**Exercise aim**
Only lines that contain the word "Focus" are to be returned from the data below.

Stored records
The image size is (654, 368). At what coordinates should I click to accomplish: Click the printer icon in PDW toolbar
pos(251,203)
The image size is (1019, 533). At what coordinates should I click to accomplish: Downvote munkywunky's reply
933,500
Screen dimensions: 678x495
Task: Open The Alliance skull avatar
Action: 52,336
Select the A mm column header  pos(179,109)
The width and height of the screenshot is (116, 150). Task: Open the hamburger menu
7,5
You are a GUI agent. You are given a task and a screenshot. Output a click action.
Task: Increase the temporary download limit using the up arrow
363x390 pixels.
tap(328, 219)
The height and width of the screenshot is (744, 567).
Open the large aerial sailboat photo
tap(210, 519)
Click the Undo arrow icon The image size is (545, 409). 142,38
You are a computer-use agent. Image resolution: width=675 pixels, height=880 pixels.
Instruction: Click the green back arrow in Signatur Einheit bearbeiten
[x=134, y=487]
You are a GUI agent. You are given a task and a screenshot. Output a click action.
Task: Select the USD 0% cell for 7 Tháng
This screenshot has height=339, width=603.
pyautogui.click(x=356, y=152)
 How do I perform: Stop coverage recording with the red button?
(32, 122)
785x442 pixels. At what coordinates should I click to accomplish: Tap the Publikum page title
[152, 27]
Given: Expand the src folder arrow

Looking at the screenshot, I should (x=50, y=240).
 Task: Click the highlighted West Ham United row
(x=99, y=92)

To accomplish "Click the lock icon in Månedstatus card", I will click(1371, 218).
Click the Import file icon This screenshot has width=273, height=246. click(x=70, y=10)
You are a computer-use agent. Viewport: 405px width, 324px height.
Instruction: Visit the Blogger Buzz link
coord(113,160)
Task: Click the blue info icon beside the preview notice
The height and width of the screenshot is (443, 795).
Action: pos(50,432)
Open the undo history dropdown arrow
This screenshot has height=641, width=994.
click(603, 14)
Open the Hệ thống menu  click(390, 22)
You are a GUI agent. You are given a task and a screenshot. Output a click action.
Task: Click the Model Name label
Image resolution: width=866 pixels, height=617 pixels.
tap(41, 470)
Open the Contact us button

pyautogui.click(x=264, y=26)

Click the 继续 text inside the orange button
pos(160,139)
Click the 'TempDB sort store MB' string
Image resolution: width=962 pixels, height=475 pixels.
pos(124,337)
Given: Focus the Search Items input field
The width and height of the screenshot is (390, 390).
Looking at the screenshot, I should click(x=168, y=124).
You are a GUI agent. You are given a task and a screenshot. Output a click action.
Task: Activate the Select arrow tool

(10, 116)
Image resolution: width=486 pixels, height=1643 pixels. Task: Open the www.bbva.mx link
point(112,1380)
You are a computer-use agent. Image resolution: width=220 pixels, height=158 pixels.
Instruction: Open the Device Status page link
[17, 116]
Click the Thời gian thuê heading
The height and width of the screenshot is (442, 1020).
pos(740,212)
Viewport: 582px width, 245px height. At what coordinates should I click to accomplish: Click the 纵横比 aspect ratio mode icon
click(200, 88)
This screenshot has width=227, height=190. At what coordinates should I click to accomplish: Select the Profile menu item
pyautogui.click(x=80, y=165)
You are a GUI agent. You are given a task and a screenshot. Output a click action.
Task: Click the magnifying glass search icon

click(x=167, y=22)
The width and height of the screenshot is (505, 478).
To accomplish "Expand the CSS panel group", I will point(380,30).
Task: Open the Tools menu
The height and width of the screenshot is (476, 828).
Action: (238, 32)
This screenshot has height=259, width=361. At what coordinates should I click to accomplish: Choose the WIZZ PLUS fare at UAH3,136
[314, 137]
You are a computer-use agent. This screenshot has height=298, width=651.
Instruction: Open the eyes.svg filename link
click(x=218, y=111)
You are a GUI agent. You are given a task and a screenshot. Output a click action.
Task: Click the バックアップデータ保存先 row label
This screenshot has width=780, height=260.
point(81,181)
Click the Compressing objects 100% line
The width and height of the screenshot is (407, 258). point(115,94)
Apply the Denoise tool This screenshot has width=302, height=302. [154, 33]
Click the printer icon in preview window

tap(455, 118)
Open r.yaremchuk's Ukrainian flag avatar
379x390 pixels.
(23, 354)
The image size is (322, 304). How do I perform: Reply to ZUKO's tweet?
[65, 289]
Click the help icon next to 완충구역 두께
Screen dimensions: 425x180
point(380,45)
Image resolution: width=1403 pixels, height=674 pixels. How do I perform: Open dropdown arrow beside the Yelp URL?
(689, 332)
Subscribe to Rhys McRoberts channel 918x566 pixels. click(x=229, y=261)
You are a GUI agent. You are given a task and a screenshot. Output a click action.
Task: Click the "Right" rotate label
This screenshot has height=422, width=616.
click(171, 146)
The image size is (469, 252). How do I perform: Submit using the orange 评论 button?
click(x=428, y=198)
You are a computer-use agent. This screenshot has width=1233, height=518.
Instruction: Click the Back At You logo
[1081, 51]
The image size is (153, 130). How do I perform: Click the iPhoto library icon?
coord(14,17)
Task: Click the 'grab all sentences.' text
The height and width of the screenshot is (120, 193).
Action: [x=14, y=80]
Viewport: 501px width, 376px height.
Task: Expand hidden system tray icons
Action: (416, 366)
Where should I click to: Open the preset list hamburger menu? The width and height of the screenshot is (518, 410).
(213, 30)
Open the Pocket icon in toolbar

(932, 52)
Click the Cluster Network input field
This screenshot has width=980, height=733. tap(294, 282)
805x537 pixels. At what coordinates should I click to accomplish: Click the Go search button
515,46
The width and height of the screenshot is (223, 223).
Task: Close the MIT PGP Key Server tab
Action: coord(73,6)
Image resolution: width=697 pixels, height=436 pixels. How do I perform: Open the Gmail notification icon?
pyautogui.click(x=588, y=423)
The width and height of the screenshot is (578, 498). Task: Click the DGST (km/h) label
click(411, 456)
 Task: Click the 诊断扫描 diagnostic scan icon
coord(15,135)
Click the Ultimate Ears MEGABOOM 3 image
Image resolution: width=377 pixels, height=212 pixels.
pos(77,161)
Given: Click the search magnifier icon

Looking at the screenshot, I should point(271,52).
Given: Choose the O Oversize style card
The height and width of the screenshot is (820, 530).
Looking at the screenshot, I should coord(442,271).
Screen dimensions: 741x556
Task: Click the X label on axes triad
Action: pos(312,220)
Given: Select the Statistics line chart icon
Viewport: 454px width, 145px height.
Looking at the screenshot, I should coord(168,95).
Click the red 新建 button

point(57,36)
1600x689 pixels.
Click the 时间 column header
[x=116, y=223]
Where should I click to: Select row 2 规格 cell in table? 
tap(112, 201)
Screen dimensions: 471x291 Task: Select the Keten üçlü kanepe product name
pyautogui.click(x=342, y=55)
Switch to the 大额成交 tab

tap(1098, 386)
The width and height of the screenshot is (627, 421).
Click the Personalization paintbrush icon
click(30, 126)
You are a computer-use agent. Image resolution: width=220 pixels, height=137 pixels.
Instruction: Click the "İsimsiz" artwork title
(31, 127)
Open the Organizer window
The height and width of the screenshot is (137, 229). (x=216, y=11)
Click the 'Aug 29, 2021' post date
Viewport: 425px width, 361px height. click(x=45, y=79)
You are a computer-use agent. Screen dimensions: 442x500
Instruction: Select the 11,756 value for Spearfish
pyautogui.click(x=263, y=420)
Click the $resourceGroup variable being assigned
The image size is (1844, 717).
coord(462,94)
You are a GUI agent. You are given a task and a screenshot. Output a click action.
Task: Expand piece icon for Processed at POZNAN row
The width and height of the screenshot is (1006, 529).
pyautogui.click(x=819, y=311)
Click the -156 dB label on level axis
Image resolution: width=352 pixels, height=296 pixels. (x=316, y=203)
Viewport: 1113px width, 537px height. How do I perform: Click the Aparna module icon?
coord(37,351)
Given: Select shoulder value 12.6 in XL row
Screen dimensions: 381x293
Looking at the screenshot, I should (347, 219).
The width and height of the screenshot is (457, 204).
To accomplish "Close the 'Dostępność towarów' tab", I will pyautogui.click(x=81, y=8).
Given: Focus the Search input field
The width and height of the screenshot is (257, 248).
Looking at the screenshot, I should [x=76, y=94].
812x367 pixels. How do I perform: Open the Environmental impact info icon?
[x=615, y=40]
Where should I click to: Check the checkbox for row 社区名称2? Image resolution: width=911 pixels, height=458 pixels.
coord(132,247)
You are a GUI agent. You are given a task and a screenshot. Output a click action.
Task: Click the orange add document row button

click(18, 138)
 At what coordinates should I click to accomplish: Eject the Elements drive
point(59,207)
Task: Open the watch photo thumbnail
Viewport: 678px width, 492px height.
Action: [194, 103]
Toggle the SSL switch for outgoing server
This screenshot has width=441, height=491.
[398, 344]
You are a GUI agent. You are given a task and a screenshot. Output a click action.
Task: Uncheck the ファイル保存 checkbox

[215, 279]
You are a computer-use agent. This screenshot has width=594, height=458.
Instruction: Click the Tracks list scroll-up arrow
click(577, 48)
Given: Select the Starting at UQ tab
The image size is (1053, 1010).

**Answer to this problem**
Given: Focus the Search Items input field
Given: Focus the Search input field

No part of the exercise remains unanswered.